- 課題文
こんにちは。キューバ旅日記が完結していないにもかかわらず好きなことを書きます。

 

僕は浪人していたのですがそのなかでも未だに鮮明に覚えてる授業があります。といっても教科書の内容ではなく先生のエピソードトークなのですが。

 

その授業は現代文の授業でした。どのような経路かは忘れました先生は少年時代のある授業の話をし始めました。

 

それはある日の算数の授業、

 

三角形の三角の合計の和はいくつになる?

 

優秀だった少年の先生は答えます。「はい!180度です!」

 

じゃあ、五角形の五角の和が何になるか分かるか?

 

「わかりません!」

 

いいか、五角形があるだろ、野球のベースを思い出せ、この五角形に線を二本引くと三角形はいくつできる?

 

「三つです!」

 

そうだ三角形の三角の和は180度だから、それが三つ。五角形の五角の和はいくつだ?

 

「540度です!」

 

大人になった先生は僕らにこう言いました。「あのとき先生は三角形の問題でデカルトの話をしてくれたんだ。

 

複雑な問題は単純な問題な組み合わせであることを先生は教えてくれてたんだ。」

 

「だからいいか、難しい問題にぶつかったら、まずは分けて考えなさい。簡単な問題の組み合わせなんだから。」

 

僕はこの授業を忘れることができないし、この1回の授業が浪人したことが無駄だったとは思わせないでいてくれている。

- 練習問題
• 1. 課題文の「こんにちは。キューバ旅日記が完結していないにもかかわらず好きなことを書きます。」から「ある授業の話をし始めました。」までを、一字一句違えずに書き写しなさい。
• 2. 課題文を読んで、次の問いに答えなさい。
(a) 筆者が浪人中に聞いた先生のエピソードトークは、何の授業でのものか。
(b) 算数の授業で、五角形を思い出すために挙げられたものは何か。
(c) 少年だった先生は、五角形の五角の和を何度と答えたか。

- 与えられた情報
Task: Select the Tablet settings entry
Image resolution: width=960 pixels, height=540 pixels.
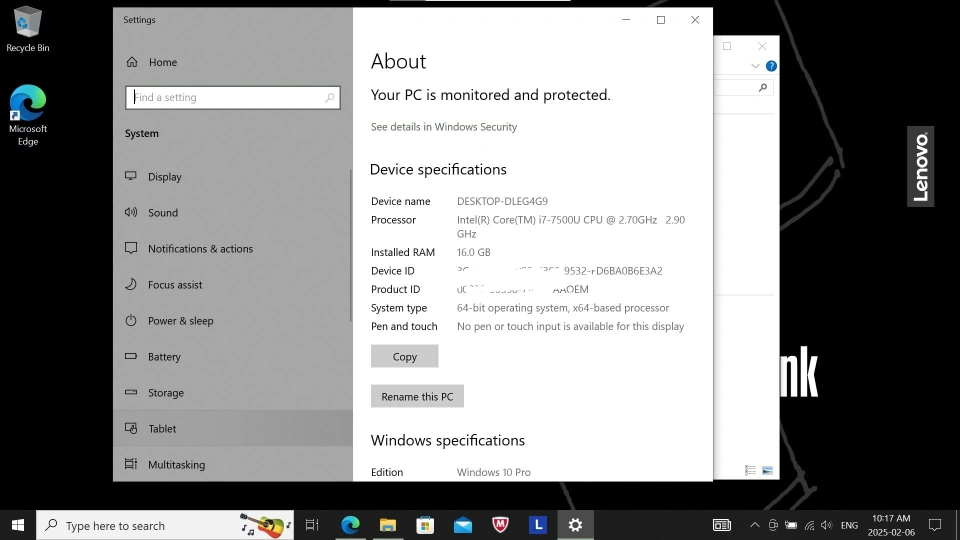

- 各問の解答
• 1.
こんにちは。キューバ旅日記が完結していないにもかかわらず好きなことを書きます。

 

僕は浪人していたのですがそのなかでも未だに鮮明に覚えてる授業があります。といっても教科書の内容ではなく先生のエピソードトークなのですが。

 

その授業は現代文の授業でした。どのような経路かは忘れました先生は少年時代のある授業の話をし始めました。

• 2.
(a) 現代文の授業
(b) 野球のベース
(c) 540度